VLMLight: Traffic Signal Control via Vision-Language Meta-Control and Dual-Branch Reasoning
Journal:
arXiv
Published Date:
May 26, 2025
Abstract
Traffic signal control (TSC) is a core challenge in urban mobility, where
real-time decisions must balance efficiency and safety. Existing methods -
ranging from rule-based heuristics to reinforcement learning (RL) - often
struggle to generalize to complex, dynamic, and safety-critical scenarios.
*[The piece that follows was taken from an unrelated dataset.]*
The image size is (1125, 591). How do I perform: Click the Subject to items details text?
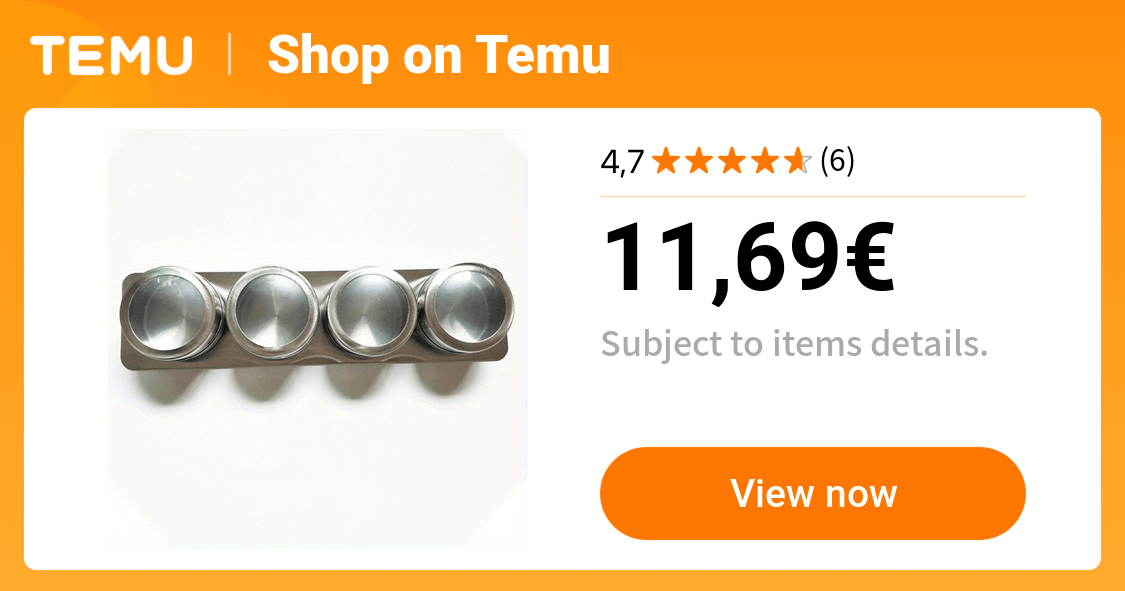click(x=794, y=344)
We
introduce VLMLight, a novel TSC framework that integrates vision-language
meta-control with dual-branch reasoning. At the core of VLMLight is the first
image-based traffic simulator that enables multi-view visual perception at
intersections, allowing policies to reason over rich cues such as vehicle type,
motion, and spatial density. A large language model (LLM) serves as a
safety-prioritized meta-controller, selecting between a fast RL policy for
routine traffic and a structured reasoning branch for critical cases. In the
latter, multiple LLM agents collaborate to assess traffic phases, prioritize
emergency vehicles, and verify rule compliance. Experiments show that VLMLight
reduces waiting times for emergency vehicles by up to 65% over RL-only systems,
while preserving real-time performance in standard conditions with less than 1%
degradation. VLMLight offers a scalable, interpretable, and safety-aware
solution for next-generation traffic signal control.